The free tool, which creates what the team calls TLDRs (the common Internet acronym for ‘Too long, didn’t read’), was activated for search results at Semantic Scholar.
For now, the software generates sentences only for the ten million computer-science papers covered by Semantic Scholar, but papers from other disciplines should be getting summaries in the next month or so, once the software has been fine-tuned, says Dan Weld, who manages the Semantic Scholar group at AI2.
Preliminary testing suggests that the tool helps readers to sort through search results faster than viewing titles and abstracts, especially on mobile phones, he says.

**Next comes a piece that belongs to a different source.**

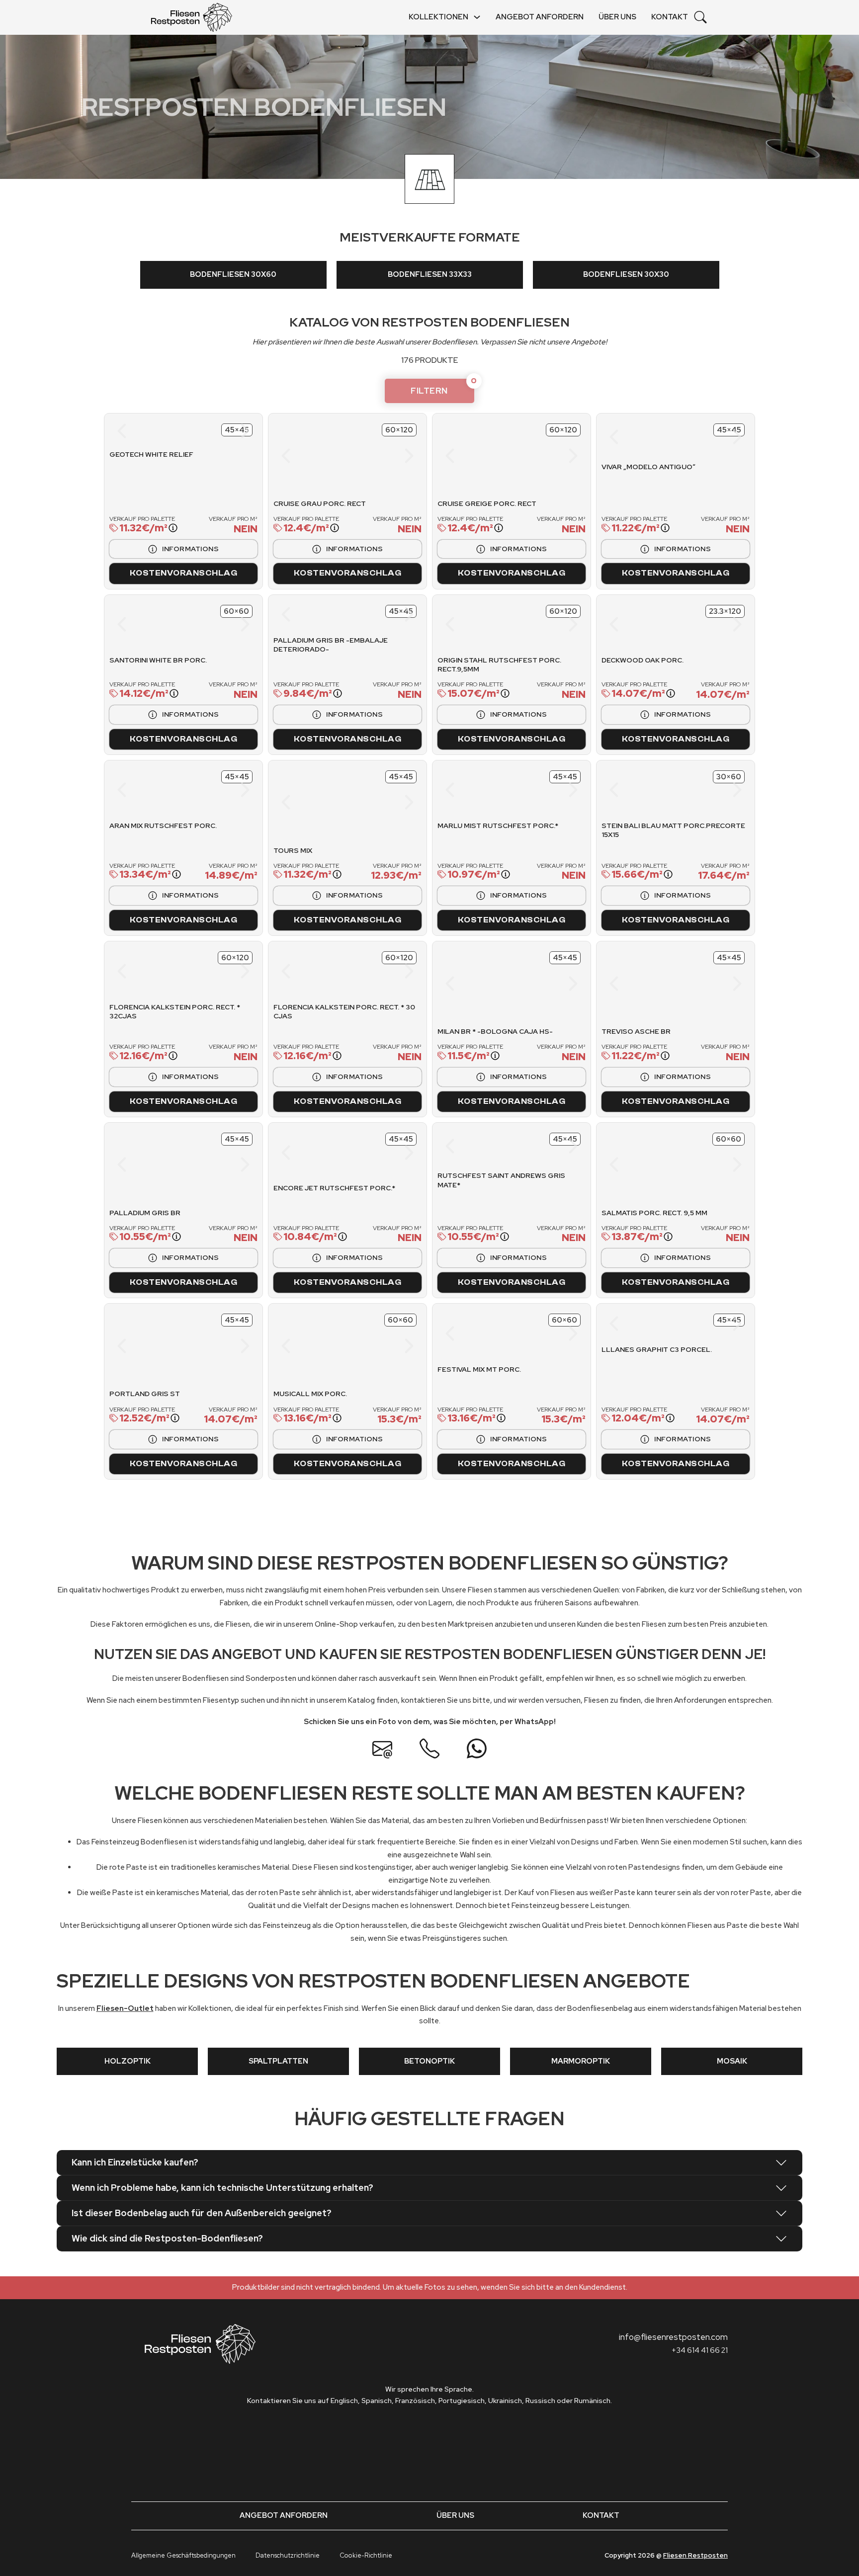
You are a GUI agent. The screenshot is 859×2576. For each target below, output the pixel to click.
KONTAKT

A preprint describing the tool was first published on the arXiv preprint server in April and was accepted for publication after peer review by a natural-language-processing conference taking place this month.
The researchers have made their code freely available, along with a working demo website where anyone can try the tool.
“I predict that this kind of tool will become a standard feature of scholarly search in the near future. Actually, given the need, I am amazed it has taken this long to see it in practice,” says Jevin West, an information scientist at the University of Washington in Seattle who tested the tool at Nature’s request.
“It is not perfect, but it’s definitely a step in the right direction,” he says.